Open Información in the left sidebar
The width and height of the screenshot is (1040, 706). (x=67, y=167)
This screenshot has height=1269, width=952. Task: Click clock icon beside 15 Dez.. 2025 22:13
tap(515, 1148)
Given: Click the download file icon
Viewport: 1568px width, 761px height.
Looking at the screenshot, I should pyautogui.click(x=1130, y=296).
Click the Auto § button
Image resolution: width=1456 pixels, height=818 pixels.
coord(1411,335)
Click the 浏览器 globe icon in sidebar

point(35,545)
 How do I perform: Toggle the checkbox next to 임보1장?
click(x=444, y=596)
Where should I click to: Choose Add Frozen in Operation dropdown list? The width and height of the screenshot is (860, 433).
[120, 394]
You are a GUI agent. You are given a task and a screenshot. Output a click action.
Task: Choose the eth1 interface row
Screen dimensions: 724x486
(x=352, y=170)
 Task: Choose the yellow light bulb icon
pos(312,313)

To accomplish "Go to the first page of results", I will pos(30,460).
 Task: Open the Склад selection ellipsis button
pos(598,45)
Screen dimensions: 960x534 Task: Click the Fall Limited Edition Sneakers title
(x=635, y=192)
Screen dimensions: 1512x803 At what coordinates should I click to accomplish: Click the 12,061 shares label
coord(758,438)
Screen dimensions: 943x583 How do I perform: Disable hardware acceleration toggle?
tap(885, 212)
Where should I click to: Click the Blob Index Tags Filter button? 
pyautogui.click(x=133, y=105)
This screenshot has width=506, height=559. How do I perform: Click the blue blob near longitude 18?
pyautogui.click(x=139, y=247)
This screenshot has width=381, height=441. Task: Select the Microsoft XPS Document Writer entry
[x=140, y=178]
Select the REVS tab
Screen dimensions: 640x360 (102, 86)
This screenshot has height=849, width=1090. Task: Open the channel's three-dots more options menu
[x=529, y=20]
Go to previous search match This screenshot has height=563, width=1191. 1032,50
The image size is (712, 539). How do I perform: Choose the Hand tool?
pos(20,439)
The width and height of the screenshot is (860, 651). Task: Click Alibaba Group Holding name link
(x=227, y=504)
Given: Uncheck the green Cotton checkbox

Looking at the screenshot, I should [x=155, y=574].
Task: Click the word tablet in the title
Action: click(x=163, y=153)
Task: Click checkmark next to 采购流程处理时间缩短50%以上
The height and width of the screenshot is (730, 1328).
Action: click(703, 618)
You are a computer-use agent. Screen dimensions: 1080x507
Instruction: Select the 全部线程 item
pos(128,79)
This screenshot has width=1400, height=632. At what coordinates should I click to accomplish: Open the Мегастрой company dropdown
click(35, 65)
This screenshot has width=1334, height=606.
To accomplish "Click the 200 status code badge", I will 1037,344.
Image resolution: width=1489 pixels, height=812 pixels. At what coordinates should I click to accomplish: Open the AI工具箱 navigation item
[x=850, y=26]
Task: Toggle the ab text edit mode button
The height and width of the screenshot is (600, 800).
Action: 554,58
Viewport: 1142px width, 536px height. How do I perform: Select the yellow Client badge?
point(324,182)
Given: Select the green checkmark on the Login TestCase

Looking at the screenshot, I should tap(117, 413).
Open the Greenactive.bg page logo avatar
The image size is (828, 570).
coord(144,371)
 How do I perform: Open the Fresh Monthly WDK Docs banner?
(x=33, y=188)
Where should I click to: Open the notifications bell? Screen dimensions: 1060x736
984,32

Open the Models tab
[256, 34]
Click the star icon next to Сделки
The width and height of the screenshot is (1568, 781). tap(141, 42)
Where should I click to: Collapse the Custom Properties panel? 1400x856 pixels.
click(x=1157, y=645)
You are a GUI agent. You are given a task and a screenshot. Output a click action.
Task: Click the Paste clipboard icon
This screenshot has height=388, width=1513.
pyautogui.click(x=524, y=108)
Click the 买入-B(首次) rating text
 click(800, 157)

## Prompt
Go through the listing and print each line exactly as it appears.

## The answer
Open Información in the left sidebar
The width and height of the screenshot is (1040, 706). (x=67, y=167)
This screenshot has height=1269, width=952. Task: Click clock icon beside 15 Dez.. 2025 22:13
tap(515, 1148)
Given: Click the download file icon
Viewport: 1568px width, 761px height.
Looking at the screenshot, I should pyautogui.click(x=1130, y=296).
Click the Auto § button
Image resolution: width=1456 pixels, height=818 pixels.
coord(1411,335)
Click the 浏览器 globe icon in sidebar

point(35,545)
 How do I perform: Toggle the checkbox next to 임보1장?
click(x=444, y=596)
Where should I click to: Choose Add Frozen in Operation dropdown list? The width and height of the screenshot is (860, 433).
[120, 394]
You are a GUI agent. You are given a task and a screenshot. Output a click action.
Task: Choose the eth1 interface row
Screen dimensions: 724x486
(x=352, y=170)
 Task: Choose the yellow light bulb icon
pos(312,313)

To accomplish "Go to the first page of results", I will pos(30,460).
 Task: Open the Склад selection ellipsis button
pos(598,45)
Screen dimensions: 960x534 Task: Click the Fall Limited Edition Sneakers title
(x=635, y=192)
Screen dimensions: 1512x803 At what coordinates should I click to accomplish: Click the 12,061 shares label
coord(758,438)
Screen dimensions: 943x583 How do I perform: Disable hardware acceleration toggle?
tap(885, 212)
Where should I click to: Click the Blob Index Tags Filter button? 
pyautogui.click(x=133, y=105)
This screenshot has width=506, height=559. How do I perform: Click the blue blob near longitude 18?
pyautogui.click(x=139, y=247)
This screenshot has width=381, height=441. Task: Select the Microsoft XPS Document Writer entry
[x=140, y=178]
Select the REVS tab
Screen dimensions: 640x360 (102, 86)
This screenshot has height=849, width=1090. Task: Open the channel's three-dots more options menu
[x=529, y=20]
Go to previous search match This screenshot has height=563, width=1191. 1032,50
The image size is (712, 539). How do I perform: Choose the Hand tool?
pos(20,439)
The width and height of the screenshot is (860, 651). Task: Click Alibaba Group Holding name link
(x=227, y=504)
Given: Uncheck the green Cotton checkbox

Looking at the screenshot, I should [x=155, y=574].
Task: Click the word tablet in the title
Action: click(x=163, y=153)
Task: Click checkmark next to 采购流程处理时间缩短50%以上
The height and width of the screenshot is (730, 1328).
Action: click(703, 618)
You are a computer-use agent. Screen dimensions: 1080x507
Instruction: Select the 全部线程 item
pos(128,79)
This screenshot has width=1400, height=632. At what coordinates should I click to accomplish: Open the Мегастрой company dropdown
click(35, 65)
This screenshot has width=1334, height=606.
To accomplish "Click the 200 status code badge", I will 1037,344.
Image resolution: width=1489 pixels, height=812 pixels. At what coordinates should I click to accomplish: Open the AI工具箱 navigation item
[x=850, y=26]
Task: Toggle the ab text edit mode button
The height and width of the screenshot is (600, 800).
Action: 554,58
Viewport: 1142px width, 536px height. How do I perform: Select the yellow Client badge?
point(324,182)
Given: Select the green checkmark on the Login TestCase

Looking at the screenshot, I should tap(117, 413).
Open the Greenactive.bg page logo avatar
The image size is (828, 570).
coord(144,371)
 How do I perform: Open the Fresh Monthly WDK Docs banner?
(x=33, y=188)
Where should I click to: Open the notifications bell? Screen dimensions: 1060x736
984,32

Open the Models tab
[256, 34]
Click the star icon next to Сделки
The width and height of the screenshot is (1568, 781). tap(141, 42)
Where should I click to: Collapse the Custom Properties panel? 1400x856 pixels.
click(x=1157, y=645)
You are a GUI agent. You are given a task and a screenshot. Output a click action.
Task: Click the Paste clipboard icon
This screenshot has height=388, width=1513.
pyautogui.click(x=524, y=108)
Click the 买入-B(首次) rating text
 click(800, 157)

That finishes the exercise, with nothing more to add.